* _Aim of the exercise_: Every record that follows should be printed verbatim.

* * * *

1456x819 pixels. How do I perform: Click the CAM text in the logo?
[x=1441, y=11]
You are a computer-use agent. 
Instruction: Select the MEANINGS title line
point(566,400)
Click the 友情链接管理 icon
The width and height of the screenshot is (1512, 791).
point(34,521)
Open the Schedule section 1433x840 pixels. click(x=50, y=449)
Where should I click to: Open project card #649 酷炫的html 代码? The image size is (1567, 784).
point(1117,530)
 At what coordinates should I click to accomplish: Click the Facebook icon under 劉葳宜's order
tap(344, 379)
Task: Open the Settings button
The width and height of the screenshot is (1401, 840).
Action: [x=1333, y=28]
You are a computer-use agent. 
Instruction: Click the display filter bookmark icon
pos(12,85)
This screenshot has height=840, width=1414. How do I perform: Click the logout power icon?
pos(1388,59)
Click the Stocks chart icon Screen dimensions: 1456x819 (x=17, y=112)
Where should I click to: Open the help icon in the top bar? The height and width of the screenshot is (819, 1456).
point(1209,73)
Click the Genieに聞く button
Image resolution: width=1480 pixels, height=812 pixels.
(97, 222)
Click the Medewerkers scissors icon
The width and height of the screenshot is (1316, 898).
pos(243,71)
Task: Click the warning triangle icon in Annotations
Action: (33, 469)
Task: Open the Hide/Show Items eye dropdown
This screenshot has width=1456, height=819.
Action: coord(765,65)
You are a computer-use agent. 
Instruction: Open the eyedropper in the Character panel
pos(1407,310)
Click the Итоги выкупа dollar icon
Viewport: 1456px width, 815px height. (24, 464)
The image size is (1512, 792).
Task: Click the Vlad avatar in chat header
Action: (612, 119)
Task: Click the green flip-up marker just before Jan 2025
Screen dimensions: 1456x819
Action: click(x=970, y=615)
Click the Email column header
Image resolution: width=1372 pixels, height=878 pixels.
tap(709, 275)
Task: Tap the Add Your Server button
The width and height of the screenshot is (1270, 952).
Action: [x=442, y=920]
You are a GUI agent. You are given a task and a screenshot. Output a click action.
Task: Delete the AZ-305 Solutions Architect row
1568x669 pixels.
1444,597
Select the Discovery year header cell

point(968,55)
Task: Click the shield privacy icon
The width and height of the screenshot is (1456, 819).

* * * *

* _Task solution_:
1456x819 pixels. How do I perform: Click the CAM text in the logo?
[x=1441, y=11]
You are a computer-use agent. 
Instruction: Select the MEANINGS title line
point(566,400)
Click the 友情链接管理 icon
The width and height of the screenshot is (1512, 791).
point(34,521)
Open the Schedule section 1433x840 pixels. click(x=50, y=449)
Where should I click to: Open project card #649 酷炫的html 代码? The image size is (1567, 784).
point(1117,530)
 At what coordinates should I click to accomplish: Click the Facebook icon under 劉葳宜's order
tap(344, 379)
Task: Open the Settings button
The width and height of the screenshot is (1401, 840).
Action: [x=1333, y=28]
You are a computer-use agent. 
Instruction: Click the display filter bookmark icon
pos(12,85)
This screenshot has height=840, width=1414. How do I perform: Click the logout power icon?
pos(1388,59)
Click the Stocks chart icon Screen dimensions: 1456x819 (x=17, y=112)
Where should I click to: Open the help icon in the top bar? The height and width of the screenshot is (819, 1456).
point(1209,73)
Click the Genieに聞く button
Image resolution: width=1480 pixels, height=812 pixels.
(97, 222)
Click the Medewerkers scissors icon
The width and height of the screenshot is (1316, 898).
pos(243,71)
Task: Click the warning triangle icon in Annotations
Action: (33, 469)
Task: Open the Hide/Show Items eye dropdown
This screenshot has width=1456, height=819.
Action: coord(765,65)
You are a computer-use agent. 
Instruction: Open the eyedropper in the Character panel
pos(1407,310)
Click the Итоги выкупа dollar icon
Viewport: 1456px width, 815px height. (24, 464)
The image size is (1512, 792).
Task: Click the Vlad avatar in chat header
Action: (612, 119)
Task: Click the green flip-up marker just before Jan 2025
Screen dimensions: 1456x819
Action: click(x=970, y=615)
Click the Email column header
Image resolution: width=1372 pixels, height=878 pixels.
tap(709, 275)
Task: Tap the Add Your Server button
The width and height of the screenshot is (1270, 952).
Action: [x=442, y=920]
You are a GUI agent. You are given a task and a screenshot. Output a click action.
Task: Delete the AZ-305 Solutions Architect row
1568x669 pixels.
1444,597
Select the Discovery year header cell

point(968,55)
Task: Click the shield privacy icon
The width and height of the screenshot is (1456, 819).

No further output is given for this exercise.